Data entries:

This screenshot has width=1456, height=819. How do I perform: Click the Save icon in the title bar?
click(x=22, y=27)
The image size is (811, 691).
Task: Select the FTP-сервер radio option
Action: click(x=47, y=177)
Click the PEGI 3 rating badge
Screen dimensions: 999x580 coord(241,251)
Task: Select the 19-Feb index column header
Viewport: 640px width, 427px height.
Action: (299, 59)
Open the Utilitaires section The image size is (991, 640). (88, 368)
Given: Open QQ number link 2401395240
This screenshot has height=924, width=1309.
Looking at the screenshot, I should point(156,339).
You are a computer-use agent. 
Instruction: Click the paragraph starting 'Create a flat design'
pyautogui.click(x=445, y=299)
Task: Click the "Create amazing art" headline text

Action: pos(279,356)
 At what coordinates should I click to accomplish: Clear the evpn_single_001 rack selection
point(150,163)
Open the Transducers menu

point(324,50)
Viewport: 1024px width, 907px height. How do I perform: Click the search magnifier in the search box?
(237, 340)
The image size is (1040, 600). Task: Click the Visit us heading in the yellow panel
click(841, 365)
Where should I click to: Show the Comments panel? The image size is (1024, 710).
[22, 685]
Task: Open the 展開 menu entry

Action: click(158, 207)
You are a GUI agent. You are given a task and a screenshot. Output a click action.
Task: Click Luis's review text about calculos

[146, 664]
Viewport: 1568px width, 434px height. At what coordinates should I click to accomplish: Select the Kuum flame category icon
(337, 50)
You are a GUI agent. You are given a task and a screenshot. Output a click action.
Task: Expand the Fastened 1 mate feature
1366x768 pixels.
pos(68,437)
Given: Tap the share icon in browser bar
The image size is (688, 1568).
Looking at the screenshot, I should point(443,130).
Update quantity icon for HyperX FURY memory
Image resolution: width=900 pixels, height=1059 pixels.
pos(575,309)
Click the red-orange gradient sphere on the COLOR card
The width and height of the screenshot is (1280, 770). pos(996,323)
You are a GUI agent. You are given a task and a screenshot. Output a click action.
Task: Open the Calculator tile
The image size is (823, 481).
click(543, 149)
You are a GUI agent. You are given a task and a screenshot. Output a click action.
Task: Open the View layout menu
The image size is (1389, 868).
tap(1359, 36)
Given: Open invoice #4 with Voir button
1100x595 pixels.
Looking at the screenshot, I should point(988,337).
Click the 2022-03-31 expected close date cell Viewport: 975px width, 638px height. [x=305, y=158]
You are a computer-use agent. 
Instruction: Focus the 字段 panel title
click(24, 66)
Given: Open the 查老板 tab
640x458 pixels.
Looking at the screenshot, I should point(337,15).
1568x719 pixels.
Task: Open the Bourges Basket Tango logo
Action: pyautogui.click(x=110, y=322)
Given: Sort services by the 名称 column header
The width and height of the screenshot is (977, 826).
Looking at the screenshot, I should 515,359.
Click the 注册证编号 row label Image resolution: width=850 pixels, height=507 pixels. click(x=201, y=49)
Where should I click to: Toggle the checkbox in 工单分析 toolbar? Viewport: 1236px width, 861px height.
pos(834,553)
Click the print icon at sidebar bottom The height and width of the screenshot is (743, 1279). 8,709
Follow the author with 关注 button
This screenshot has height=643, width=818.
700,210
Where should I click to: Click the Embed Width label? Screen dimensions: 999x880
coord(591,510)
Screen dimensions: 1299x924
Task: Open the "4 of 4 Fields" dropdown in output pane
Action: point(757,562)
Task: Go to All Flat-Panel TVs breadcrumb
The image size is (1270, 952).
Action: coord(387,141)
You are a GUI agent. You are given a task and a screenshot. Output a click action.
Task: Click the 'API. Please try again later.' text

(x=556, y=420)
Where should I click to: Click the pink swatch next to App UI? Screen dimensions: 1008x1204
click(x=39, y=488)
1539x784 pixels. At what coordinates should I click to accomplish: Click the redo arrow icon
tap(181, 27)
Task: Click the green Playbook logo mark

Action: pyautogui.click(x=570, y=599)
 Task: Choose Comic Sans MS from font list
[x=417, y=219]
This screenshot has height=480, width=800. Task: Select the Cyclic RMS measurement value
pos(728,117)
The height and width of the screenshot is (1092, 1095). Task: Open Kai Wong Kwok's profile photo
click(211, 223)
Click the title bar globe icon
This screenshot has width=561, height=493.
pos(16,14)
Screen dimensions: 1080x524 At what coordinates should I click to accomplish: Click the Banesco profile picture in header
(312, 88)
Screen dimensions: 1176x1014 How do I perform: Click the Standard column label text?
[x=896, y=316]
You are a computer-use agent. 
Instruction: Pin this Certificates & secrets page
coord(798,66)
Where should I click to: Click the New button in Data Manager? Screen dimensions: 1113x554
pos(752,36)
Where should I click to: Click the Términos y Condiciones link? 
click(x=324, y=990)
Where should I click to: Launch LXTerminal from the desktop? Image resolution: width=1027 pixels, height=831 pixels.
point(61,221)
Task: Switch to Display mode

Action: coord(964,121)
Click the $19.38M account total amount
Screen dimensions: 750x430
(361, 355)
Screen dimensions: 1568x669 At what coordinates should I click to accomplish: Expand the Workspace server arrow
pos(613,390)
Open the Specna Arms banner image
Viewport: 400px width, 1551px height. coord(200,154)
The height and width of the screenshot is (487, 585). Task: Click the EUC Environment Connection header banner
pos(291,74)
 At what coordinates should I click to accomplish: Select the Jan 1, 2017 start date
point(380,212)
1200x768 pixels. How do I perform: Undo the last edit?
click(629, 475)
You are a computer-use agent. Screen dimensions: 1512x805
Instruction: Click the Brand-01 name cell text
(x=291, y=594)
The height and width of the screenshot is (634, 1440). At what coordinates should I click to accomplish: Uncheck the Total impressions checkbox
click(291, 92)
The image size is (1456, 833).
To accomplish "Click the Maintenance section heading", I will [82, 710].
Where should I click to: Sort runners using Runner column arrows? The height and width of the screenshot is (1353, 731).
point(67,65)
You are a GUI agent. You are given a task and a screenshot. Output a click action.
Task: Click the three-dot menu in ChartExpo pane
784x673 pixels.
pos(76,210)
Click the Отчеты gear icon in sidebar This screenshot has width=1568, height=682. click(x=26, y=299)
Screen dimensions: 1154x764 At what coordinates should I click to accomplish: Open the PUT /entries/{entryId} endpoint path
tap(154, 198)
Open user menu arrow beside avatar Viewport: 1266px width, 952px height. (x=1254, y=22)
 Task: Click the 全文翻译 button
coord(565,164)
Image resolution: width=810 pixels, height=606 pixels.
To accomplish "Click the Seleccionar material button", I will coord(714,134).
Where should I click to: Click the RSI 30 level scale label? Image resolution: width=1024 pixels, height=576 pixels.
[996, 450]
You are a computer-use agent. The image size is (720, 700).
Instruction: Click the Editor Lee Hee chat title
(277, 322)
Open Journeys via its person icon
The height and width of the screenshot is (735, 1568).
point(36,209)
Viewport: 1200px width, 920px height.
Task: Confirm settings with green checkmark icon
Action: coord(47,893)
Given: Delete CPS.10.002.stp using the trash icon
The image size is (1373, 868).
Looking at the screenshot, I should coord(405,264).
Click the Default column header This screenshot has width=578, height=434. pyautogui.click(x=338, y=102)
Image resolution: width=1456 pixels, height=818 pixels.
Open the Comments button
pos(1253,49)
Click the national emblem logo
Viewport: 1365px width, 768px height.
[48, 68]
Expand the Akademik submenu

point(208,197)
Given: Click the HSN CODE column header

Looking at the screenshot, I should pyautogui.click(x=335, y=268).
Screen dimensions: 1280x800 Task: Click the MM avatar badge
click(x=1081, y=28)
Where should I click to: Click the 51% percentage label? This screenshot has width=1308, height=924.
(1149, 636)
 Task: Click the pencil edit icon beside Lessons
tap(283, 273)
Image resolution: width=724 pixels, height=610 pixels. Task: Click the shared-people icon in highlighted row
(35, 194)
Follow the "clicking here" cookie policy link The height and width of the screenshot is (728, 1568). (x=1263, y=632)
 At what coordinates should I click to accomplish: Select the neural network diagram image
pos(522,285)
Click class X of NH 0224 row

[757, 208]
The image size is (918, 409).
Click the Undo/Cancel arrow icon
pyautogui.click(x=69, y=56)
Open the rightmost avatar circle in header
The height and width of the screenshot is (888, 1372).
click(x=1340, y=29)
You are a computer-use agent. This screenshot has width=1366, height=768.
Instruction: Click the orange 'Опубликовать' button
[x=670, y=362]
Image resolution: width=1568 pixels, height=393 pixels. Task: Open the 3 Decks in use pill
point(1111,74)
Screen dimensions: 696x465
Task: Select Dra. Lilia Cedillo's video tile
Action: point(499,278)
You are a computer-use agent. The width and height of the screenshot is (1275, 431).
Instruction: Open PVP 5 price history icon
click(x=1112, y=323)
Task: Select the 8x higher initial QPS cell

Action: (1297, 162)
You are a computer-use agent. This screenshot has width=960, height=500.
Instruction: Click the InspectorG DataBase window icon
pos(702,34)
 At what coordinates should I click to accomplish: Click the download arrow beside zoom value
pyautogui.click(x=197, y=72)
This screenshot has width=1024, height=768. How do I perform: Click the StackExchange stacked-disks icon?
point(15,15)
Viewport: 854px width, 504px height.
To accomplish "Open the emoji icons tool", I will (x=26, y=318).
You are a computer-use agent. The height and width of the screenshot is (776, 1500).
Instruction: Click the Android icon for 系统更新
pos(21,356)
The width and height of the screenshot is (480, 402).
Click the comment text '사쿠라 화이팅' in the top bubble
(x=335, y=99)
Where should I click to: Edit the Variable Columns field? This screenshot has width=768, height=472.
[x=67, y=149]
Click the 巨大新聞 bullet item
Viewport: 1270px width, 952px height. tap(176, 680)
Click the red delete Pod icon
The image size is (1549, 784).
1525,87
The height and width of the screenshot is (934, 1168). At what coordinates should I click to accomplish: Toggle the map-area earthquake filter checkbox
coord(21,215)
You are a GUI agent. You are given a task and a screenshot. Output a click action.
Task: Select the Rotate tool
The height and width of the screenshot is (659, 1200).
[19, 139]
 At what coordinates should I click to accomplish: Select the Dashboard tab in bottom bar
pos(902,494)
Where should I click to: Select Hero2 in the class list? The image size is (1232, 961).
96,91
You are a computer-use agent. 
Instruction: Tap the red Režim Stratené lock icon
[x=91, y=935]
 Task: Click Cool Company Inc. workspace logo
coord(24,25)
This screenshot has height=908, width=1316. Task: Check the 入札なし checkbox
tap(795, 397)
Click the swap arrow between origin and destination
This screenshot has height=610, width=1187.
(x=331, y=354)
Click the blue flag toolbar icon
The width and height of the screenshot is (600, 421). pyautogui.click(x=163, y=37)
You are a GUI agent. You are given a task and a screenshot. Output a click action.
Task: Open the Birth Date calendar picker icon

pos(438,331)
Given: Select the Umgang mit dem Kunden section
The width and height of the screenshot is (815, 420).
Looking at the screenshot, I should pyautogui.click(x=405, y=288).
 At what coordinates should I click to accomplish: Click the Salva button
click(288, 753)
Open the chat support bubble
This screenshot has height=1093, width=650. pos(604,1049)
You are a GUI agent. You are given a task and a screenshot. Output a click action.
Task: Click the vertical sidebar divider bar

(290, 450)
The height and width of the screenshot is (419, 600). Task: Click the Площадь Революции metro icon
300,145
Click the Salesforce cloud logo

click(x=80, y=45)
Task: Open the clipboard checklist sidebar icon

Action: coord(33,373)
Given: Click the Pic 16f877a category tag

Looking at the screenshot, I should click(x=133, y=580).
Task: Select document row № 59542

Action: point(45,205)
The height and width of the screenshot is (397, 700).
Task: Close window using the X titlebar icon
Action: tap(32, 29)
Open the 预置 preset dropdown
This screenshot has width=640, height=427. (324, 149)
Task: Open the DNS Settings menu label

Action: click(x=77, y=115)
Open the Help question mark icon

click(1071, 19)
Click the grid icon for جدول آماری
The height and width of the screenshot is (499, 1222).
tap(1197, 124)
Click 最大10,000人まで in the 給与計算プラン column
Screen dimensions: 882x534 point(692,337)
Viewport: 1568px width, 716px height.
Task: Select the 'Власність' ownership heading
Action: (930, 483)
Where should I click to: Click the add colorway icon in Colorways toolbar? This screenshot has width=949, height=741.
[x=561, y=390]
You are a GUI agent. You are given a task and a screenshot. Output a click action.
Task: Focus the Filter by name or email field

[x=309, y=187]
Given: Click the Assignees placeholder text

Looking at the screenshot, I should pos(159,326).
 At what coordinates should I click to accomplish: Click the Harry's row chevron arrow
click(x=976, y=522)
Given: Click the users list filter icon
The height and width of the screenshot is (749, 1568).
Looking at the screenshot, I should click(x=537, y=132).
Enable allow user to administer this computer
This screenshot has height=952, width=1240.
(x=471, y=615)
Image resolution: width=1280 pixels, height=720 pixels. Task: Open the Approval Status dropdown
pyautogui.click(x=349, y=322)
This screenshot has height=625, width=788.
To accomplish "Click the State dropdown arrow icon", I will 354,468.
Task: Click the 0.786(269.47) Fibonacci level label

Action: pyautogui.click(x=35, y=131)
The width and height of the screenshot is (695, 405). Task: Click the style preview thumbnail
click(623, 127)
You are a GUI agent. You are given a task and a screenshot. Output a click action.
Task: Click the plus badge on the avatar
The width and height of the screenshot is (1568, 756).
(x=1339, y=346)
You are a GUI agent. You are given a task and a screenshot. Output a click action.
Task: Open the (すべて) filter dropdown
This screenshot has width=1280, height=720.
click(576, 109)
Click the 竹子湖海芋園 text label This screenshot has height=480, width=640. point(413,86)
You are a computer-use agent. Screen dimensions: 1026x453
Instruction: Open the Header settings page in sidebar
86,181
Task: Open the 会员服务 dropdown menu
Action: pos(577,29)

Exercise aim -
Bring together every line in the entries that holds the string "Follow".

Task answer -
Follow the author with 关注 button
Follow the "clicking here" cookie policy link The height and width of the screenshot is (728, 1568). (x=1263, y=632)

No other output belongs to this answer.